Latency increases because:
- Tool calls take time.
- Database queries take time.
- Retrieval pipelines add overhead.
- The LLM repeatedly reprocesses context windows.
This is why many real products simplify agent behavior and reduce tool loops unless necessary.
Why Agents Fail in Production (Reliability Issues)
Agents are powerful, but they fail in predictable ways. Common production failures include:
- Tool hallucination: the model assumes tool results without actually calling them.
- Wrong tool choice: the agent uses search when it should query a database.
- Infinite loops: repeated tool calls without reaching a stopping condition.
- Overconfidence: confident responses with missing evidence.
- Context pollution: irrelevant tool outputs fill the context window.
This is why production agents require guardrails and strict orchestration logic.
Guardrails: What Makes an Agent Production-Ready
A production agent needs constraints. Common guardrails include:
- Maximum tool calls per request.
- Timeout limits for tool execution.
- Validation of tool inputs and tool schemas.
- Output verification rules.
- Refusal behavior when confidence is low.
- User approval for sensitive actions.
For example, an agent should never send an email, place an order, or trigger payments without user confirmation.

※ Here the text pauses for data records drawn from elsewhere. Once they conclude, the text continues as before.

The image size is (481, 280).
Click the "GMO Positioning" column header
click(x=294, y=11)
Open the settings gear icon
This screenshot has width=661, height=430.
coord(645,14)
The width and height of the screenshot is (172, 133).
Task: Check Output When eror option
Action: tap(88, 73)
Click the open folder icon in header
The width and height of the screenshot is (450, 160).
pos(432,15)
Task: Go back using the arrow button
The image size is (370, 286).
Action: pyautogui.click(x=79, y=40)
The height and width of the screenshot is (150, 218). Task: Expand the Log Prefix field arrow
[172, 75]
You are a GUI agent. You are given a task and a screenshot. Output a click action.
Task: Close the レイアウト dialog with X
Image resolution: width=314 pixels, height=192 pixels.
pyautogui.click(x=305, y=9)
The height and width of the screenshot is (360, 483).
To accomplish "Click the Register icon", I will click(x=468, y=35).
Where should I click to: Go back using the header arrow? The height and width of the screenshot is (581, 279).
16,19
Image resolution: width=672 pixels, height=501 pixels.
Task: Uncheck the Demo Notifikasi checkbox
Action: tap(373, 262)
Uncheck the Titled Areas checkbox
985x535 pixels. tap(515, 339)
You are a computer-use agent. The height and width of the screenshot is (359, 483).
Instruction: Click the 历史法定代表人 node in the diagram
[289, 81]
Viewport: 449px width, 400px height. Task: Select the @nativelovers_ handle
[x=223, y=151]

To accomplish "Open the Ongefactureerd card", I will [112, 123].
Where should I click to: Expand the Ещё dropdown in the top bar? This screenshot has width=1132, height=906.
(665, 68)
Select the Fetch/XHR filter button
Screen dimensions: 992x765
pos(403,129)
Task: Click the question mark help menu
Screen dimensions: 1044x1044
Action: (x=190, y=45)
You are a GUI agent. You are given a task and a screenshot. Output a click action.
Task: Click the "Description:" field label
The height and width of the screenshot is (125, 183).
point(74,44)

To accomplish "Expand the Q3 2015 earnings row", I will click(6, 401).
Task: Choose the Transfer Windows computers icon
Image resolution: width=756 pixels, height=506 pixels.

Single Agent vs Multi-Agent Systems
Many people assume AI agents always mean multi-agent systems. That is not true.
Single Agent System
A single LLM controls planning, tool use, and final output. This is simpler and usually the best starting point.
Multi-Agent System
Multiple specialized agents collaborate. For example:
- Research agent
- Planning agent
- Execution agent
- Verification agent
Multi-agent systems can improve quality, but increase complexity, latency, and cost. Most production teams start with a single agent and only move to multi-agent systems when they have clear bottlenecks.
Where AI Agents Actually Make Sense
Not every application needs an agent. Agents are most valuable when tasks require:
- Multiple steps
- External tool calls
- Retrieval and memory
- Repeated workflows
- Decision-making logic
Examples of strong agent use cases include:
- Customer support automation with escalation workflows
- Report generation and analytics
- Resume screening and hiring automation
- Knowledge base assistants with document retrieval
- Code review and debugging assistants
- Personal productivity assistants
If your product is simple Q&A, a chatbot is usually enough. If your product needs execution and automation, agents become useful.
Conclusion
An AI agent is not just an LLM answering questions. It is an architecture built around the LLM. A real agent system includes planning, tool execution, memory retrieval, observation loops, and guardrails.
The PromptingGuide architecture diagram captures the key idea clearly: agents operate as a loop. They reason, act, observe, and repeat until the goal is completed.
The biggest takeaway is that agent performance depends more on system design than model size. A well-designed pipeline with good tool integration and memory can outperform a larger model running as a basic chatbot.
As LLM agents become more common, the teams that succeed will be the ones who treat agents like software systems, not just prompts.
Key Takeaways
- An AI agent is a loop-based system, not a single response generator.
- Agents combine LLM reasoning with tools, memory, and execution logic.
- Tool calling is what allows agents to interact with real-world systems.
- Memory is external in production, often using SQL and vector databases.
- Agents are slower and more expensive than chatbots due to multi-step workflows.
- Guardrails are required to prevent hallucination, looping, and unsafe actions.
- A strong architecture matters more than choosing the biggest model.